Text segment
##########
JCM shall generally monitor and report to Fund officers the Fund's compliance
with investment policies and restrictions as set forth in the currently
effective prospectus and statement of additional information relating to the
shares of the Fund under the Securities Act of 1933, as amended. JCM shall make
reports to the Trustees of its performance of services hereunder upon request
therefor and furnish advice and recommendations with respect to such other
aspects of the business and affairs of the Fund as it shall determine to be
desirable. JCM is also authorized, subject to review by the Trustees, to furnish
such other services as JCM shall from time to time determine to be necessary or
useful to perform the services contemplated by this Agreement.

         3. Obligations of Trust. The Trust shall have the following obligations
under this Agreement:

                  (a)      to keep JCM continuously and fully informed as to the
                           composition of its investment portfolio and the
                           nature of all of its assets and liabilities from time
                           to time;

                  (b)      to furnish JCM with a certified copy of any financial
                           statement or report prepared for it by certified or
                           independent public accountants and with copies of any
                           financial statements or reports made to its
                           shareholders or to any governmental body or
                           securities exchange;

                  (c)      to furnish JCM with any further materials or
                           information which JCM may reasonably request to
                           enable it to perform its function under this
                           Agreement; and

                  (d)      to compensate JCM for its services and reimburse JCM
                           for its expenses incurred hereunder in accordance
                           with the provisions hereof.

         [FOR JANUS ADVISER AGGRESSIVE GROWTH FUND, JANUS ADVISER BALANCED FUND,
         JANUS ADVISER CAPITAL APPRECIATION FUND, JANUS ADVISER CORE EQUITY
         FUND, JANUS ADVISER GLOBAL VALUE FUND, JANUS ADVISER GROWTH FUND, JANUS
         ADVISER GROWTH AND INCOME FUND, JANUS ADVISER INTERNATIONAL FUND, JANUS
         ADVISER STRATEGIC VALUE FUND AND JANUS ADVISER WORLDWIDE FUND]:

         4. Compensation. The Trust shall pay to JCC for its investment advisory
services a fee, calculated and payable for each day this Agreement is in effect,
of 1/365 of 0.65% of the closing net asset value of the Fund (1/366 of 0.65% of
daily closing net asset value of the Fund in a leap year).

         [FOR JANUS ADVISER FLEXIBLE INCOME FUND]:

         4. Compensation. The Trust shall pay to JCC for its investment advisory
services a fee, calculated and payable for each day that this Agreement is in
effect, of 1/365 of 0.65% of the

                                     Page 2
<PAGE>

first $300,000,000 of the daily closing net asset value of the Fund, plus 1/365
of 0.55% of the daily closing net asset value of the Fund in excess of
$300,000,000 (1/366 of 0.65% of the first $300,000,000 of the daily closing net
asset value of the Fund, plus 1/366 of 0.55% of the daily closing net asset
value of the Fund in excess of $300,000,000 in a leap year).
##########
Dataset content
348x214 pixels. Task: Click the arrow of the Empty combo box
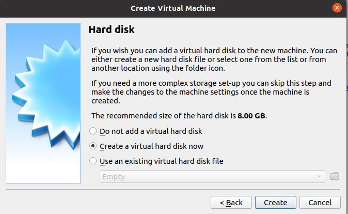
##########
What is asked
1. The advisory agreement excerpt has a section titled "Obligations of Trust." List each obligation the Trust takes on in that section.
2. Continue the advisory agreement excerpt, starting after its closing sentence on the leap-year fee for the Janus Adviser Flexible Income Fund.

Written responses
1.
- To keep JCM continuously and fully informed about the composition of its investment portfolio and the nature of all its assets and liabilities from time to time
- To furnish JCM with a certified copy of any financial statement or report prepared for it by certified or independent public accountants, and with copies of any financial statements or reports made to its shareholders or to any governmental body or securities exchange
- To furnish JCM with any further materials or information that JCM may reasonably request so it can perform its function under the Agreement
- To compensate JCM for its services and reimburse JCM for its expenses incurred under the Agreement, in accordance with its provisions

2.
         [FOR JANUS ADVISER MONEY MARKET FUND]:

         4. Compensation. The Trust shall pay to JCC for its investment advisory
services a fee, calculated and payable for each day that this Agreement is in
effect, of 1/365 of 0.25% of the daily closing net asset value of the Fund
(1/366 of 0.25% of the daily closing net asset value of the Fund in a leap
year).

         5. Expenses Borne by JCM. In addition to the expenses which JCM may
incur in the performance of its investment advisory functions under this
Agreement, and the expenses which it may expressly undertake to incur and pay
under other agreements with the Trust or otherwise, JCM shall incur and pay the
following expenses relating to the Fund's operations without reimbursement from
the Fund:

                  (a)      Reasonable compensation, fees and related expenses of
                           the Trust's officers and its Trustees, except for
                           such Trustees who are not interested persons of JCM;
                           and

                  (b)      Rental of offices of the Trust.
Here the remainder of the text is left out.